====== Given data

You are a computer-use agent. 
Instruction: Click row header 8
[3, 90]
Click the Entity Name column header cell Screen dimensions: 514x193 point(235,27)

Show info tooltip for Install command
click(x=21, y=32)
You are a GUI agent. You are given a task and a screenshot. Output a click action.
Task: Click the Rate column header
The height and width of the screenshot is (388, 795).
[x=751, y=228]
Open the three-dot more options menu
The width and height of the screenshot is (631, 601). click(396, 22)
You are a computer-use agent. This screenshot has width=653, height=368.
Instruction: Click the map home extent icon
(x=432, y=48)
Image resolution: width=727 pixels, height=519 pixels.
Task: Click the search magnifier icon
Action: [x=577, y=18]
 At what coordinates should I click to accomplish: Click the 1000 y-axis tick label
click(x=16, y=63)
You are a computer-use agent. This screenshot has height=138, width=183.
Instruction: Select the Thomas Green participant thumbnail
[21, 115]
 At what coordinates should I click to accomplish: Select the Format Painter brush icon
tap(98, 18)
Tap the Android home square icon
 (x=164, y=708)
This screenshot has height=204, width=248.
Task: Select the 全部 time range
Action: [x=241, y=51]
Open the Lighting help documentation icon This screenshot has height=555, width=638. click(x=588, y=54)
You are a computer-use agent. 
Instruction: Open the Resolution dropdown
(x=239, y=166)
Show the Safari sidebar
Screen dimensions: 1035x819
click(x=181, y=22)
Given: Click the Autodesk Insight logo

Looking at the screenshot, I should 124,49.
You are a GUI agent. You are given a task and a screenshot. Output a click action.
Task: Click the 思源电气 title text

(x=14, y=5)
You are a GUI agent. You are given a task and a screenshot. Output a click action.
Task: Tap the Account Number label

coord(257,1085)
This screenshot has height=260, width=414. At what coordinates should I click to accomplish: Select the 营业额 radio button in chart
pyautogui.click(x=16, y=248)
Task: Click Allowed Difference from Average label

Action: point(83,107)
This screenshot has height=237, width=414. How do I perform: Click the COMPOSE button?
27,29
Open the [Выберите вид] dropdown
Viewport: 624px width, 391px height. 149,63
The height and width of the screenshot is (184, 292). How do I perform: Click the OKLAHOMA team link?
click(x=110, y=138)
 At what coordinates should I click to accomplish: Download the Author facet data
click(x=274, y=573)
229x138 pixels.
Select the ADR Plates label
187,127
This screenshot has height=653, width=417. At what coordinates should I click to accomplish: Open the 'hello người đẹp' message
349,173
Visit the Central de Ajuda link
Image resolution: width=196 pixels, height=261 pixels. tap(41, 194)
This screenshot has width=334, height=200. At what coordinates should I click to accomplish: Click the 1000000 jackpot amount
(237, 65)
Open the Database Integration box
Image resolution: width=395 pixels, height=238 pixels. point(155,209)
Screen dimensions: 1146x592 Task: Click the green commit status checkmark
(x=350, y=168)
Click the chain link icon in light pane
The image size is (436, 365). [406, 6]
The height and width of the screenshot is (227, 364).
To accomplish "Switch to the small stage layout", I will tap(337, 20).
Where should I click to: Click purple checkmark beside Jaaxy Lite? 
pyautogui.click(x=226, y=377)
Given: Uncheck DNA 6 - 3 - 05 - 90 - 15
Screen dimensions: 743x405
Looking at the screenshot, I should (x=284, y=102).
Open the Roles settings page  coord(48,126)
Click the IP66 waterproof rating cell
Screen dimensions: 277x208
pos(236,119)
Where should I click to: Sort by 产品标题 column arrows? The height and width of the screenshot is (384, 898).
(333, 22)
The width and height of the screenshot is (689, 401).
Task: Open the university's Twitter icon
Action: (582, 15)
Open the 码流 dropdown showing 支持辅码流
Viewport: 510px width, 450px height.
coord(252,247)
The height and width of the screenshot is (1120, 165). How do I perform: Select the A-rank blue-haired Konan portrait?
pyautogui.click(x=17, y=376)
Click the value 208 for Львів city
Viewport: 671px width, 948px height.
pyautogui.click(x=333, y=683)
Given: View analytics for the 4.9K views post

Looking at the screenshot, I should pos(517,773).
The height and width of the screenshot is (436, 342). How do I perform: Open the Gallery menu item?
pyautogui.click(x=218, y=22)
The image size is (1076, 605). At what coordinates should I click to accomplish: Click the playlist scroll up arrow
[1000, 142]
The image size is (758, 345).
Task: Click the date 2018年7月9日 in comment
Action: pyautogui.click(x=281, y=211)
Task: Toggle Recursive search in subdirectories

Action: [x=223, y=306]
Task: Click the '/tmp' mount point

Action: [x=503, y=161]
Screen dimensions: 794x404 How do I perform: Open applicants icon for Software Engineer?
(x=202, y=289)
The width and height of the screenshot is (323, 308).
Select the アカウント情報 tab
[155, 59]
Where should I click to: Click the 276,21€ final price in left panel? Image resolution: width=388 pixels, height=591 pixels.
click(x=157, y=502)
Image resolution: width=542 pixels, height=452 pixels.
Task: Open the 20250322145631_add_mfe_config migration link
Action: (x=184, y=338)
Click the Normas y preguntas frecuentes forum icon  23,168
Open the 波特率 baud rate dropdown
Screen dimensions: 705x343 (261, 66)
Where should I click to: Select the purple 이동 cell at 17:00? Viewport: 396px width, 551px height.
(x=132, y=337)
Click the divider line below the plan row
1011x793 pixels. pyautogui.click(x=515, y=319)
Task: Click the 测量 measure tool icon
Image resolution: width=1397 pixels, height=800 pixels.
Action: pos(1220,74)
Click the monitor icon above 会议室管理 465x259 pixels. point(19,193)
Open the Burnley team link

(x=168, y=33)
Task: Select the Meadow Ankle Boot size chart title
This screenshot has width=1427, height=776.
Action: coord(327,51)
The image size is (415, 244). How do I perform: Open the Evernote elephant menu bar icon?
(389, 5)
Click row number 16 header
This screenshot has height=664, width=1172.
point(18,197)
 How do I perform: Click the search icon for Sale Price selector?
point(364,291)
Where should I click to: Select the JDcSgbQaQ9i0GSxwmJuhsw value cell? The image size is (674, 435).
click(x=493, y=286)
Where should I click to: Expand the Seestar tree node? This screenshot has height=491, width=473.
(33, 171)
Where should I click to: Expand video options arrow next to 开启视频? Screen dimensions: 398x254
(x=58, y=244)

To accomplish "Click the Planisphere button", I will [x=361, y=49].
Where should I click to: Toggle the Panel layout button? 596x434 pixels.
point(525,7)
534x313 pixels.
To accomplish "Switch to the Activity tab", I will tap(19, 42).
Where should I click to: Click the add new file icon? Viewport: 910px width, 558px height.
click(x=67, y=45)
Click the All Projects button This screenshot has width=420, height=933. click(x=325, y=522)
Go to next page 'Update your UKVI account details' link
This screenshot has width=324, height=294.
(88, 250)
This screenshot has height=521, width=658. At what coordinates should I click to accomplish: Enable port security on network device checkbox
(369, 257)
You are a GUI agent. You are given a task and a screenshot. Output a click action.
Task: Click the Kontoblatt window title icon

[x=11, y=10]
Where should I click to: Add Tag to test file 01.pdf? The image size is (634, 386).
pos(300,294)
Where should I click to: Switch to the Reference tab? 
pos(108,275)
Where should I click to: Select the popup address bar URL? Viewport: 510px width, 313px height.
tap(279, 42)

============

> _Work task_
If the string "computer" is in a line of the entries, pick that line out.

> _Task response_
You are a computer-use agent. 
You are a computer-use agent. This screenshot has width=653, height=368.
You are a computer-use agent. This screenshot has height=138, width=183.
You are a computer-use agent. 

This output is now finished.